- _Your task_:
Can you swap "center point" for "midpoint" throughout the data below and return all of it with nothing else changed?
--- start of Stored records ---
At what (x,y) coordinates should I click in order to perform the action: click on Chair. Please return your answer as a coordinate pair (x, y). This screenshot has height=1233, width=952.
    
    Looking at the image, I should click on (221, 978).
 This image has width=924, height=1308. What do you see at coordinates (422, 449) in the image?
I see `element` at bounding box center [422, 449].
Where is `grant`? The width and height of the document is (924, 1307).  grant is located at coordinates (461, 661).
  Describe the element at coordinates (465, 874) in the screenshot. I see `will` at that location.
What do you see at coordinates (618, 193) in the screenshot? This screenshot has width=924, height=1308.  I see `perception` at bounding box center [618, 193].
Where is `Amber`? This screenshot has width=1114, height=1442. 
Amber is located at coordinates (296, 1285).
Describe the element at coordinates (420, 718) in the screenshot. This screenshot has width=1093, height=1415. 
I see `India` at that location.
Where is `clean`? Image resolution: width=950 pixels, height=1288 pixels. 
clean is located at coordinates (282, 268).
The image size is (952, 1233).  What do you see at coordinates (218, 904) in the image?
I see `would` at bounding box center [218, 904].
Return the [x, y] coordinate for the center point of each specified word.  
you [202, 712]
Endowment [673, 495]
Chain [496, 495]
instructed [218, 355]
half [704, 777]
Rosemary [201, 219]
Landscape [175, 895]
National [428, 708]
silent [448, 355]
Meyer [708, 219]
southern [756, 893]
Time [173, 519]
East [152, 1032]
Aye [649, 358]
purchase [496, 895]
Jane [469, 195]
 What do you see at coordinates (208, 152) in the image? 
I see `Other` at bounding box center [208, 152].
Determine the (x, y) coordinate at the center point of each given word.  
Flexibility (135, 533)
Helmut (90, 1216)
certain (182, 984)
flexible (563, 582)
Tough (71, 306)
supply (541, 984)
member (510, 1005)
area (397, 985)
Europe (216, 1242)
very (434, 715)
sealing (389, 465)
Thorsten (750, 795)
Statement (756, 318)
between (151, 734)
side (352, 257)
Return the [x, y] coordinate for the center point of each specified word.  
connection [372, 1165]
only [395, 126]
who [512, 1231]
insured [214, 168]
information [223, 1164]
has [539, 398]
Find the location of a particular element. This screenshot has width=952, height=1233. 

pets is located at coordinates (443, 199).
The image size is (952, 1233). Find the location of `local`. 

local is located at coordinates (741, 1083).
--- end of Stored records ---
- _The answer_:
At what (x,y) coordinates should I click in order to perform the action: click on Chair. Please return your answer as a coordinate pair (x, y). This screenshot has height=1233, width=952.
    
    Looking at the image, I should click on (221, 978).
 This image has width=924, height=1308. What do you see at coordinates (422, 449) in the image?
I see `element` at bounding box center [422, 449].
Where is `grant`? The width and height of the document is (924, 1307).  grant is located at coordinates (461, 661).
  Describe the element at coordinates (465, 874) in the screenshot. I see `will` at that location.
What do you see at coordinates (618, 193) in the screenshot? This screenshot has width=924, height=1308.  I see `perception` at bounding box center [618, 193].
Where is `Amber`? This screenshot has width=1114, height=1442. 
Amber is located at coordinates (296, 1285).
Describe the element at coordinates (420, 718) in the screenshot. This screenshot has width=1093, height=1415. 
I see `India` at that location.
Where is `clean`? Image resolution: width=950 pixels, height=1288 pixels. 
clean is located at coordinates (282, 268).
The image size is (952, 1233).  What do you see at coordinates (218, 904) in the image?
I see `would` at bounding box center [218, 904].
Return the [x, y] coordinate for the midpoint of each specified word.  
you [202, 712]
Endowment [673, 495]
Chain [496, 495]
instructed [218, 355]
half [704, 777]
Rosemary [201, 219]
Landscape [175, 895]
National [428, 708]
silent [448, 355]
Meyer [708, 219]
southern [756, 893]
Time [173, 519]
East [152, 1032]
Aye [649, 358]
purchase [496, 895]
Jane [469, 195]
 What do you see at coordinates (208, 152) in the image? 
I see `Other` at bounding box center [208, 152].
Determine the (x, y) coordinate at the midpoint of each given word.  
Flexibility (135, 533)
Helmut (90, 1216)
certain (182, 984)
flexible (563, 582)
Tough (71, 306)
supply (541, 984)
member (510, 1005)
area (397, 985)
Europe (216, 1242)
very (434, 715)
sealing (389, 465)
Thorsten (750, 795)
Statement (756, 318)
between (151, 734)
side (352, 257)
Return the [x, y] coordinate for the midpoint of each specified word.  
connection [372, 1165]
only [395, 126]
who [512, 1231]
insured [214, 168]
information [223, 1164]
has [539, 398]
Find the location of a particular element. This screenshot has width=952, height=1233. 

pets is located at coordinates (443, 199).
The image size is (952, 1233). Find the location of `local`. 

local is located at coordinates (741, 1083).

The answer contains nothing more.